Rating: Summary: Not as great as some insist Review: A book shouldn't have to be read four times before it can be appreciated. "The Triumph and the Glory" was stunning the first time around. "Gates of Fire" was vividly real the first time around. "Memoirs of a Geisha" was captivating from the first page. I could go on and on. This is a good novel but those of us who consider it dull in spots or tediously over-descriptive of a bunch of plants need not be classified as idiots who don't know good literature when they see it. In my mind this is four star material. The fine novels I mentioned at the top are five star material because they are riveting from the start, graced with characters just as memorable, and don't rhapsodize about leaves and twigs for 180 pages.
Rating: Summary: intriguing but ultimately depressing Review: I tried starting this book about four times before I finally got into it, and while it was intriguing and kept me wanting to read it, it also left me feeling a bit empty and wanting. If a chapter on Inman finished and a new chapter started up on Ada, I was miffed that we were putting Inman aside for a bit. But when Ada's chapter ended and Inman's began, I wanted to keep reading about Ada. Mostly, I felt like I did when I first read "Gone with the Wind" and got to the part where Scarlett finally makes it to Tara after the Yankees have burned Atlanta, etc. Then the hopeless, desolate period of the book (GWTW) begins and I felt like I was there, depressed, hopeless, and utterly miserable. I had much the same feeling throughout "Cold Mountain" but, geez, at least at the end of "GWTW" there is some hope that Scarlett will continue living her life with hope! Not so in "Cold Mountain." I felt rather betrayed and scammed at the end of "Cold Mountain." I even felt like saying "I stayed up all night two nights in a row to have the book end like *that*?!"
Rating: Summary: A spare, elegant story...beautifully told Review: Having just finished Cold Mountain, I am... ...taken by its poetic lyricism ...struck by the beauty of its prose ...on the fence over the pacing -- it tended to get bogged down by agrarian minutae.There are many memorable passages and scenes...the hallmark of a great book, I think. Yet the one that stirs me is the few paragraphs toward the end of the protagonist's journey...when he comes over a ridge and finally sees the faint hazed outline of his beloved Cold Mountain among the Southern Appalachians. A heartfelt book, full of Life and the simple, ineffable things that strengthen the spirit. Years from now, this epic story will stand prominently when all the other current books about "small" topics and "emotional interiors" have hit the srcap bin. Simply, an elegant story...poetically told.

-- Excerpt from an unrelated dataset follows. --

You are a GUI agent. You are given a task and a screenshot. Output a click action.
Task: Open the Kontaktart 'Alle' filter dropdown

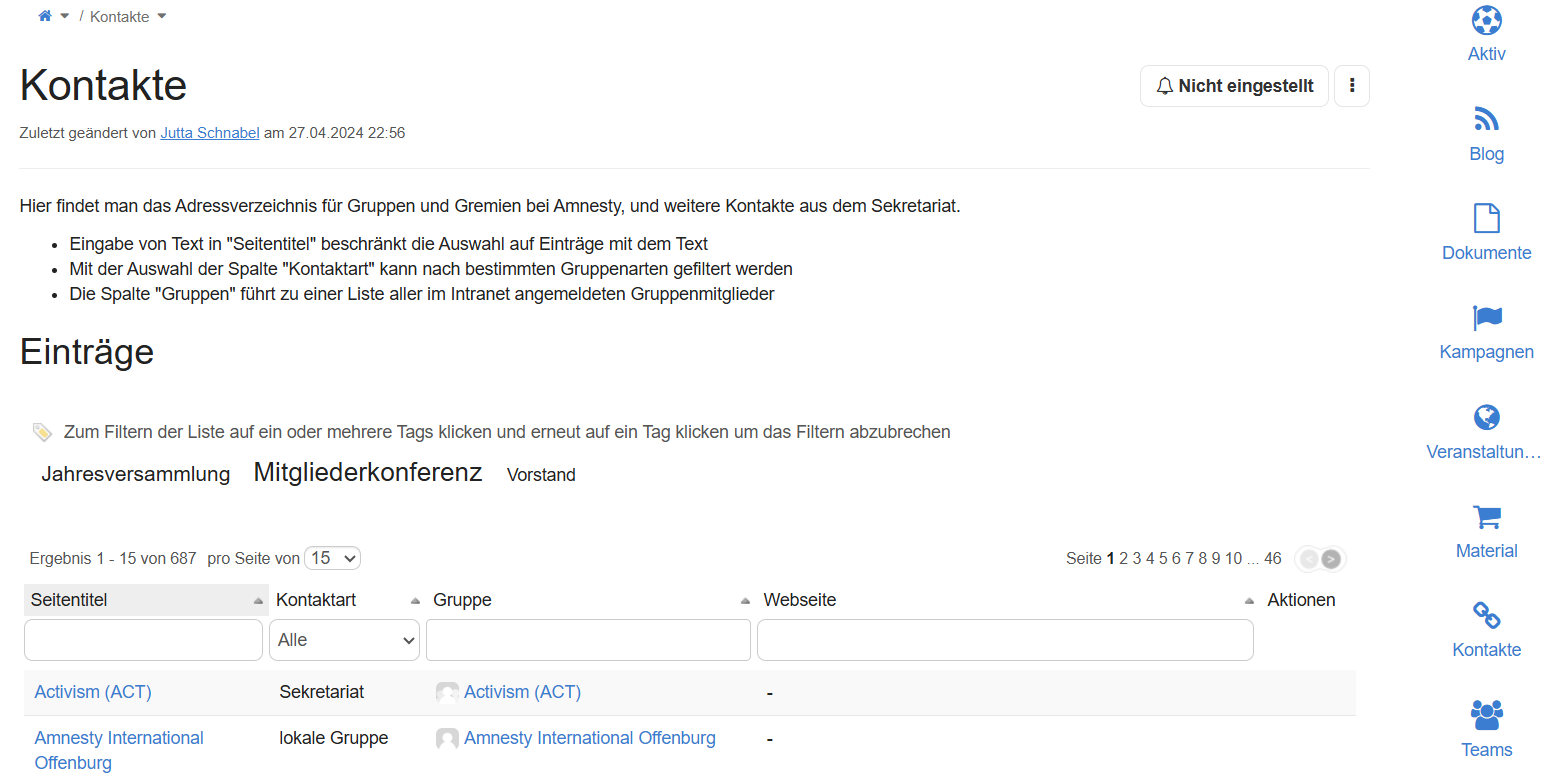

Rating: Summary: A Memorable Epic! Review: Cold Mountain is a beautifully written story about the struggles of two people who hope, against all odds, to reunite with each other. Set in the Blue Ridge Mountains during the Civil War, it is a tragic and emotional tale of a man's will to go on in the harshest of environments and a woman who never gives up hope that one day he will return to her to continue with the life that the war has temporarily stolen from them. The characters are believable, the imagery is beautiful, and the ending is unforgetable. Cold Mountain is a must-read.